Mini subs retrieve Sellafield isotope gear

Posted by World Nuclear News on 23 April 2015 in WNN

Miniature submarines are being used to recover cobalt cartridges dating back to the 1950s from storage ponds at the UK’s Sellafield site. The cartridges were used for producing isotopes for medical and industrial applications.

Sellafield Ltd estimates there are some 800 cobalt cartridges being stored in Sellafield’s Pile Fuel Storage Pond (PFSP) and First Generation Magnox Storage Ponds (FGMSP), which need to be retrieved.

Head of PFSP Paul Nichol said, “These particular cartridges were irradiated in the early Magnox reactors at Calder Hall and Chapelcross and have been safety stored in the pond since the 1950s and 60s. There are also a small number of cobalt isotopes that were discharged from the Windscale Pile reactors when they were shut down and defeulled after the Windscale fire in 1957.”

The isotopes produced using the cartridges had a variety of medical and industrial, including external beam radiotherapy, sterilization of food and weld integrity radiographs.
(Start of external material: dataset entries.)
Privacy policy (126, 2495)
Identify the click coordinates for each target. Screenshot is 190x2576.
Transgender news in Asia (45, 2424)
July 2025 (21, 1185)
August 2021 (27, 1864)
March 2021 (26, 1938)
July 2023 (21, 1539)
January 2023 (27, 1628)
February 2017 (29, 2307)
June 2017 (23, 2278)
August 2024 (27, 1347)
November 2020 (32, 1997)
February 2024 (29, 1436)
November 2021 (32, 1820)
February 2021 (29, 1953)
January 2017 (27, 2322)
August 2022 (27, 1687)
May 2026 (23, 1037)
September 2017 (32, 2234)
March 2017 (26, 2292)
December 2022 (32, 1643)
“It is often forgotten that radiation has many uses outside of the nuclear industry and it has brought many benefits to medicine over the decades,” said head of FGMSP Dorothy Gradden. “However, like any nuclear waste, the material still needs to be disposed of in a safety conscious manner, so the same rigorous principles apply.”

The cartridges are stored underwater in open-top skips and Sellafield Ltd is using remotely operated mini submarines to retrieve the individual cartridges, which are 1 metre long and weigh around 6kg. The cartridges are being repackaged.

Gradden said, “A few years ago remotely operated vehicles (ROV) were thought of as expensive toys, but they are now becoming an integral part of our plan to clean up our legacy fuel storage ponds.” She added, “We have developed the ROV capability to deal with underwater, hazardous problems that need to be dealt with remotely and I’m proud to say that even the US Navy has implemented some of our innovations developed here at Sellafield.”

She suggested that potential uses for ROVs at Sellafield could include raising fuel skips and large pieces of equipment from the bottom of the legacy ponds where their cranes cannot reach.